● Excerpted records
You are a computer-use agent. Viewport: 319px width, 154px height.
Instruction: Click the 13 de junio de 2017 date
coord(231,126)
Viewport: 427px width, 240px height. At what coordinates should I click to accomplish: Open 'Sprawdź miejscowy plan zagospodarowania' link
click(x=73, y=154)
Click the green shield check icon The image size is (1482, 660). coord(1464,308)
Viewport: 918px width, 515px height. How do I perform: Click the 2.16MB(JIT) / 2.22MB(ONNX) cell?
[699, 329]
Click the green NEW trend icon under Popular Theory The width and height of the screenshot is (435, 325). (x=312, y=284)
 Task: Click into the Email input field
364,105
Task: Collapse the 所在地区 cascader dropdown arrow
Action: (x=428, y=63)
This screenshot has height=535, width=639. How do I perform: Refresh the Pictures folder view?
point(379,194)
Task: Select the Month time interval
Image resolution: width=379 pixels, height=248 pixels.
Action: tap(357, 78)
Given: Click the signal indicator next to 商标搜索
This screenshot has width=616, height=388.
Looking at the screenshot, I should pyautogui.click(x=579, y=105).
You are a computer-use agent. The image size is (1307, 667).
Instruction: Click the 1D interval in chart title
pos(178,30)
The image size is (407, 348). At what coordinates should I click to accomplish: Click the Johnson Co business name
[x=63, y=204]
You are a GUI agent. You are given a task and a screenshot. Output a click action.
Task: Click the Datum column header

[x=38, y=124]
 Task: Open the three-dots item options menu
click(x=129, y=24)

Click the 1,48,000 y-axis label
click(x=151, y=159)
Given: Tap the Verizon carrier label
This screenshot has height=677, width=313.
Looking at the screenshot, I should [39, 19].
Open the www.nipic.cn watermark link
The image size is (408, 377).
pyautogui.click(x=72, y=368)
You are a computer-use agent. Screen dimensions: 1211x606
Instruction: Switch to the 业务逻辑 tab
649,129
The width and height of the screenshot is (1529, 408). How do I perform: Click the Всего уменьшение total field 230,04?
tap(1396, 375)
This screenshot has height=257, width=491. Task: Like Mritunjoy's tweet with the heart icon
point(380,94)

● The task
When you reach the end of the listing, print it again in full, exactly as given.

● Answer box
You are a computer-use agent. Viewport: 319px width, 154px height.
Instruction: Click the 13 de junio de 2017 date
coord(231,126)
Viewport: 427px width, 240px height. At what coordinates should I click to accomplish: Open 'Sprawdź miejscowy plan zagospodarowania' link
click(x=73, y=154)
Click the green shield check icon The image size is (1482, 660). coord(1464,308)
Viewport: 918px width, 515px height. How do I perform: Click the 2.16MB(JIT) / 2.22MB(ONNX) cell?
[699, 329]
Click the green NEW trend icon under Popular Theory The width and height of the screenshot is (435, 325). (x=312, y=284)
 Task: Click into the Email input field
364,105
Task: Collapse the 所在地区 cascader dropdown arrow
Action: (x=428, y=63)
This screenshot has height=535, width=639. How do I perform: Refresh the Pictures folder view?
point(379,194)
Task: Select the Month time interval
Image resolution: width=379 pixels, height=248 pixels.
Action: tap(357, 78)
Given: Click the signal indicator next to 商标搜索
This screenshot has width=616, height=388.
Looking at the screenshot, I should pyautogui.click(x=579, y=105).
You are a computer-use agent. The image size is (1307, 667).
Instruction: Click the 1D interval in chart title
pos(178,30)
The image size is (407, 348). At what coordinates should I click to accomplish: Click the Johnson Co business name
[x=63, y=204]
You are a GUI agent. You are given a task and a screenshot. Output a click action.
Task: Click the Datum column header

[x=38, y=124]
 Task: Open the three-dots item options menu
click(x=129, y=24)

Click the 1,48,000 y-axis label
click(x=151, y=159)
Given: Tap the Verizon carrier label
This screenshot has height=677, width=313.
Looking at the screenshot, I should [39, 19].
Open the www.nipic.cn watermark link
The image size is (408, 377).
pyautogui.click(x=72, y=368)
You are a computer-use agent. Screen dimensions: 1211x606
Instruction: Switch to the 业务逻辑 tab
649,129
The width and height of the screenshot is (1529, 408). How do I perform: Click the Всего уменьшение total field 230,04?
tap(1396, 375)
This screenshot has height=257, width=491. Task: Like Mritunjoy's tweet with the heart icon
point(380,94)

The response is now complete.